По приезде рядовые были направлены на сборный пункт Драй-роуд, в пустыне Синд, в пятнадцати километрах от Карачи. Лагерь более чем уединенный: «Нет деревьев, песок и пустыня, и просторные склады, полные летчиков»[898]
. За ним, в каменистой пустыне, сменившей земли Дорсета — кактусы на равнине и тамаринды в долине, сменившие сосны и рододендроны. Но Лоуренс не собирался покидать пределов лагеря, пока длилось его пребывание в Индии.[899] Чтобы не встречаться со своей легендой, чтобы не подкреплять ее, потому что дисциплина, которую он навязывал себе, разрушала ту, что была навязана ему? Ветер с песком и пылью, жара, не такая удушливая, как в Аравии, свинцовое небо из-за близости моря; нет дорог, поэтому нет и мотоцикла.В день приезда его сосед по кровати, к которому он обратился, чтобы попросить ластик (он безмятежно писал среди гвалта казармы), был поражен, когда тот с иронией добавил: «Спасибо. Я не очень часто буду просить его. Я стараюсь быть точным на письме, как и в словах»[900]
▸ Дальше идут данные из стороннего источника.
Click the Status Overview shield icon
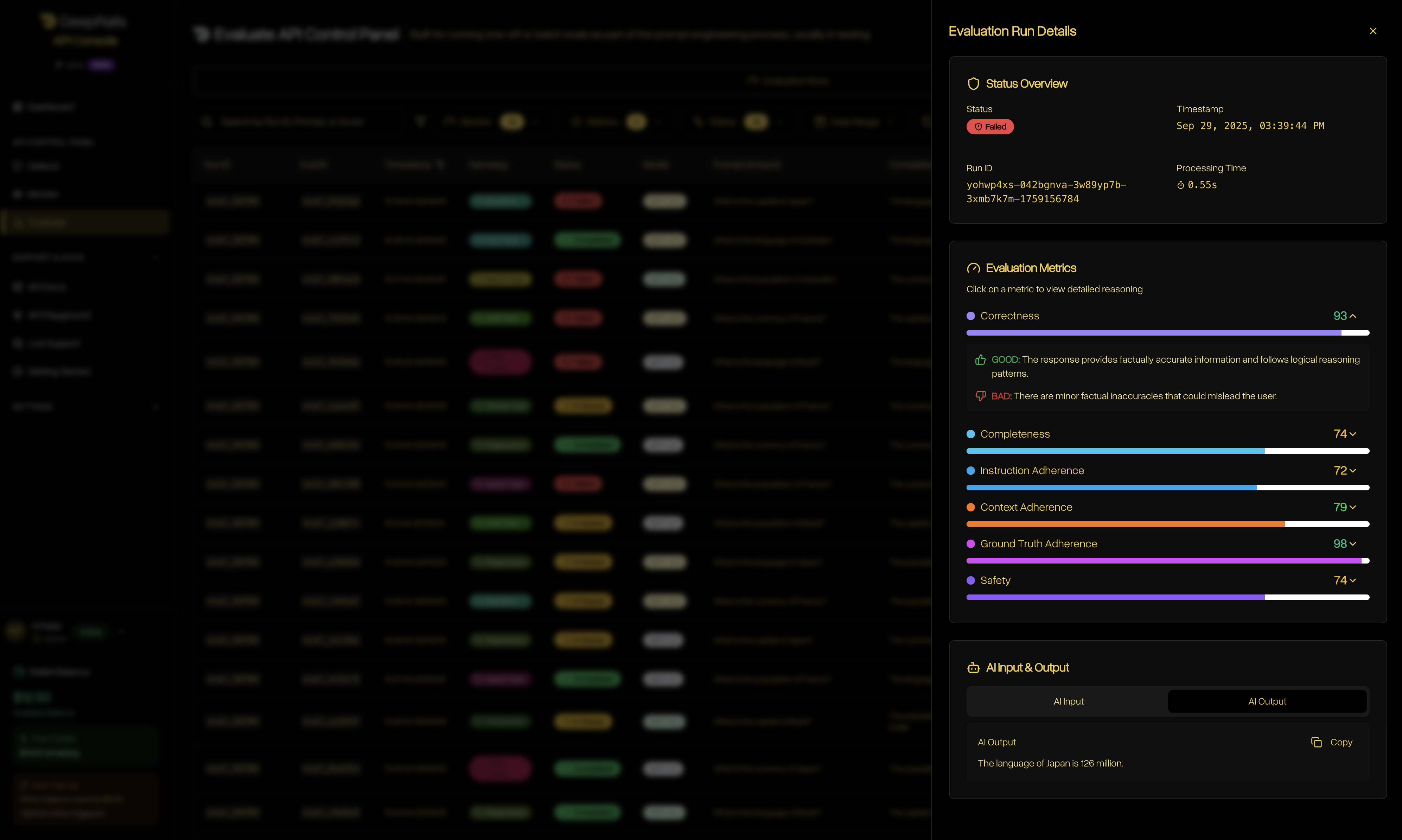This screenshot has height=840, width=1402. click(973, 84)
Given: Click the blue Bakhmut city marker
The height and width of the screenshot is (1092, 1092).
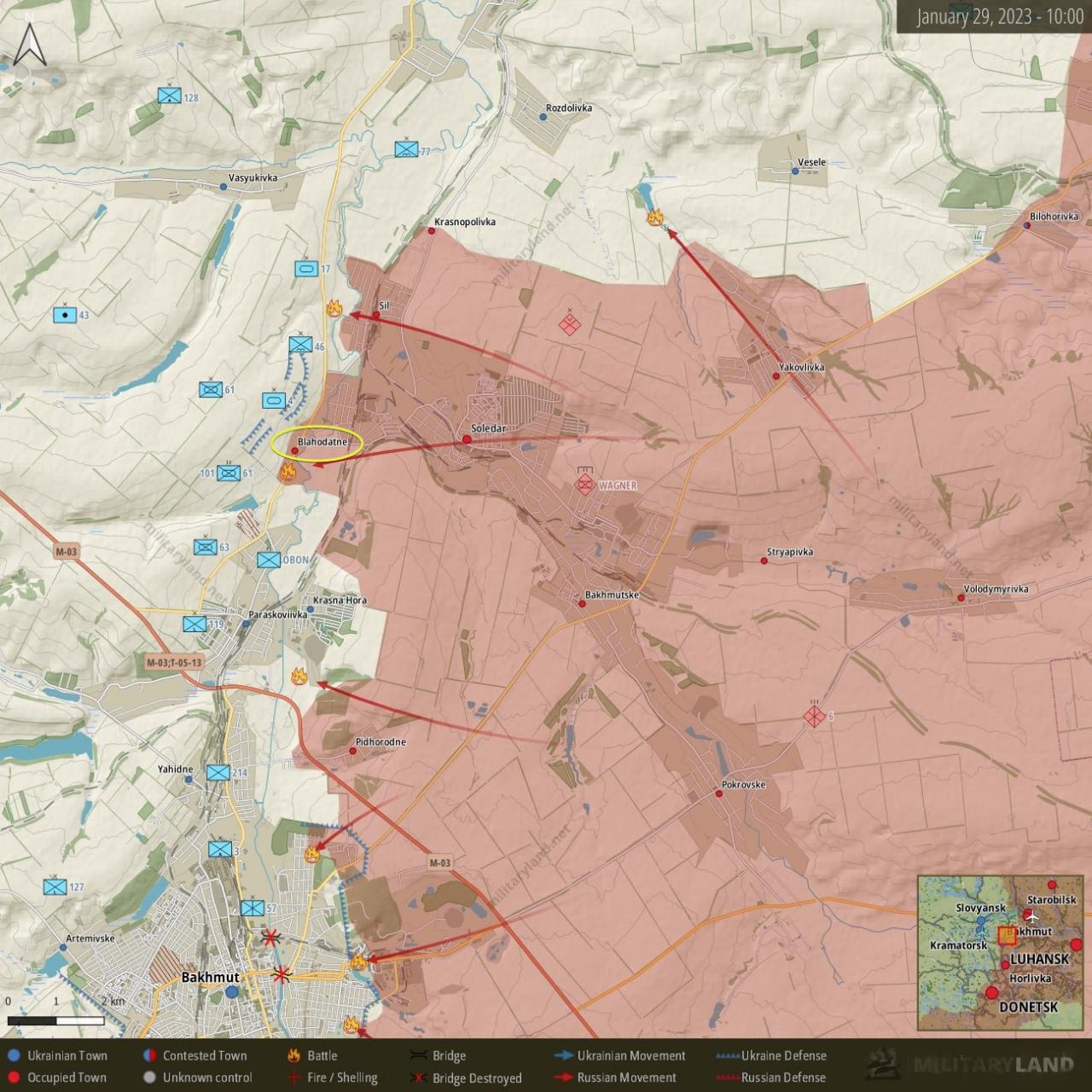Looking at the screenshot, I should pyautogui.click(x=232, y=991).
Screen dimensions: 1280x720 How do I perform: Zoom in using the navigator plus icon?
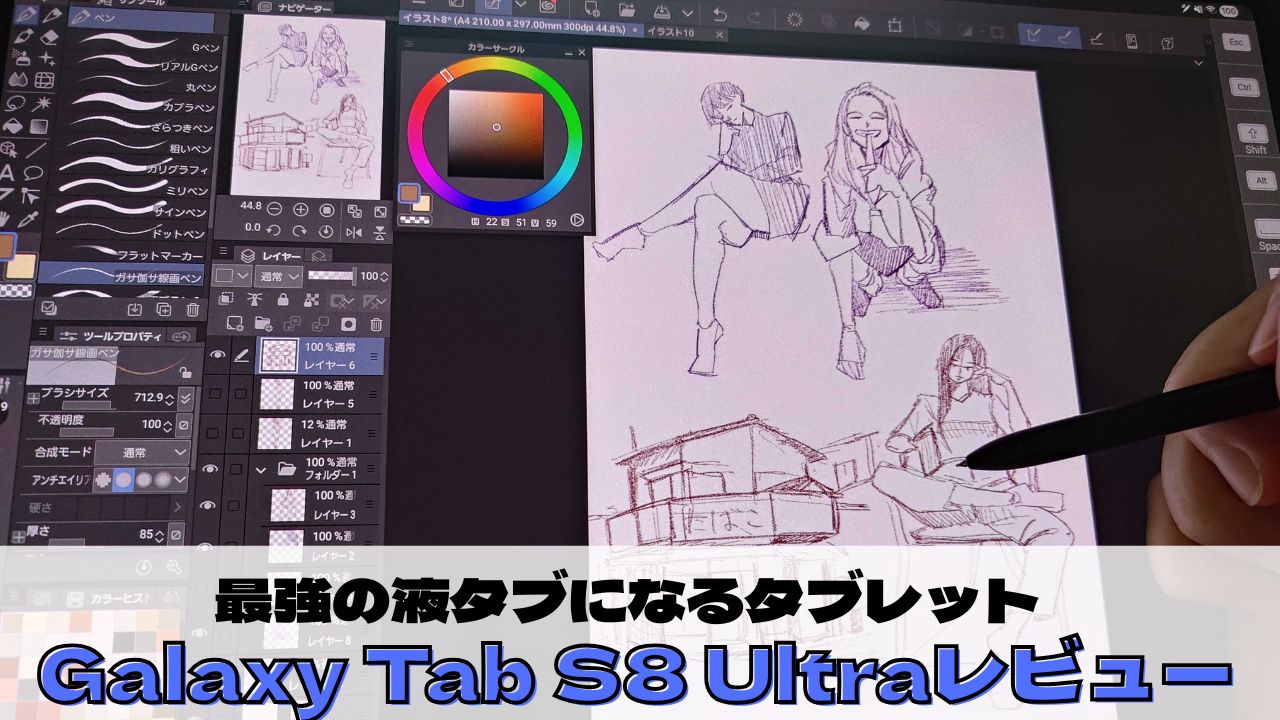coord(300,210)
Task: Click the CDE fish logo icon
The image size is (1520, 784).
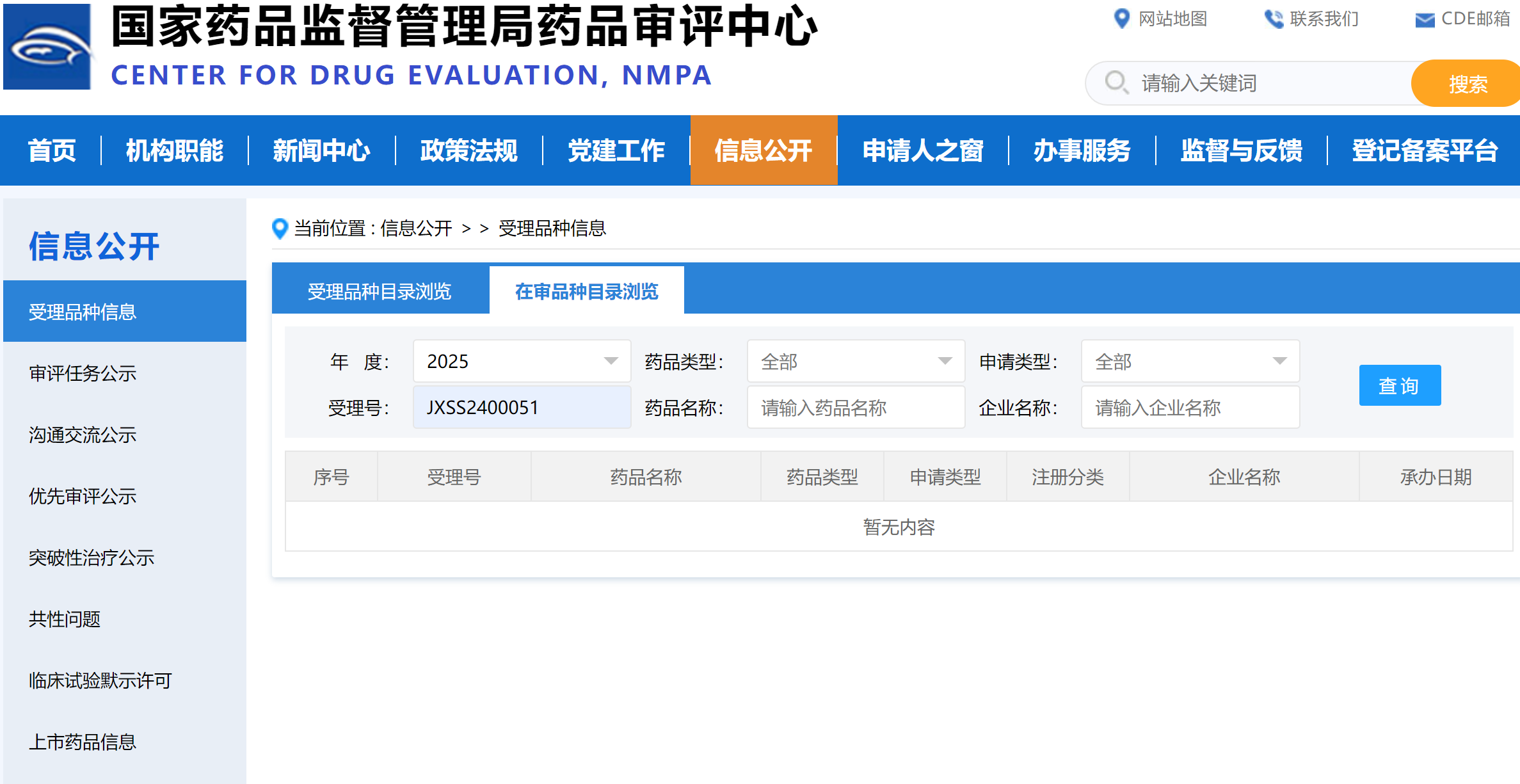Action: tap(47, 47)
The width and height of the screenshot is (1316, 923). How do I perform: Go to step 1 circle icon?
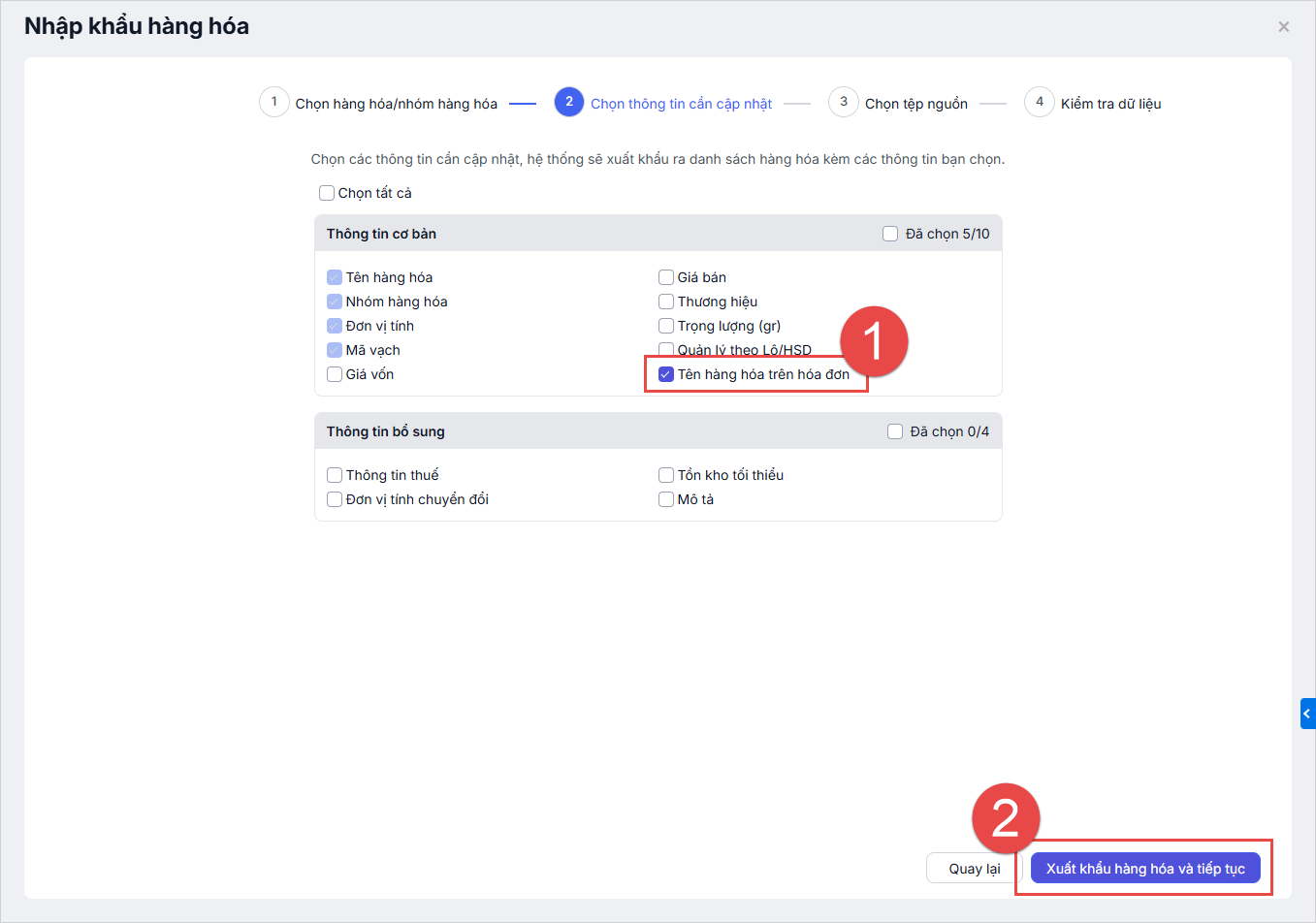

. Неспешный, низкий голос культурного человека, несмотря на легкий простонародный акцент… Шоу был сначала «на побегушках», «но я не бегаю, я лишь хожу вперевалку, как утка в голубой форме»[901], потом его вызвали в бюро.«Писать умеете?» — «Складно…»[902]
Офицеры, удивляясь, разглядывали служебные записки: до сих пор запутанные и официальные, они становились точными и юмористическими. Через пятнадцать дней они узнали, кто такой этот Шоу.Его товарищи уже это знали. Вместе с войсками «Дербишир» привез курьера, и английские газеты в нескольких колонках объявляли об отъезде Лоуренса в Индию; когда Шоу спрашивал ластик, другой его сосед по кровати в это время разглядывал его портрет. Но Шоу теперь знал, что его желание забыть о полковнике Лоуренсе было достаточно сильным, чтобы он мог внушить его всем, кто его окружал. Он нашел себе кровать в углу, как в Эксбридже или Бовингтоне, сделал там электрическую лампу, которую мог прикрепить в любом положении, подставки для книг, систему, чтобы можно было нагревать воду для ванны сварочной лампой, и обеспечил казарму канцелярскими кнопками. Первый же товарищ, уехавший в Карачи, получил задание привезти граммофон и пластинки. Приглашений в столовую и мотоцикла на Драй-роуд не хватало; но посылкам, направляемым курьеру Шоу его почитателями, дивилась вся казарма. Он возвращал пакеты тем, кто их направлял, за исключением книг; они всегда были в распоряжении любого, кто бы ни попросил. Справедливость и индивидуальная свобода становились навязчивой идеей в лагере, как во всех местах, откуда, казалось бы, они изгнаны. Рядовые в казарме скопировали его лампу; один офицер запретил эти лампы, потому что они были присоединены к источнику питания лагеря; при следующей инспекции лампы были снова на местах — подсоединенные к электрическому аккумулятору, который Шоу установил под кроватью.[903]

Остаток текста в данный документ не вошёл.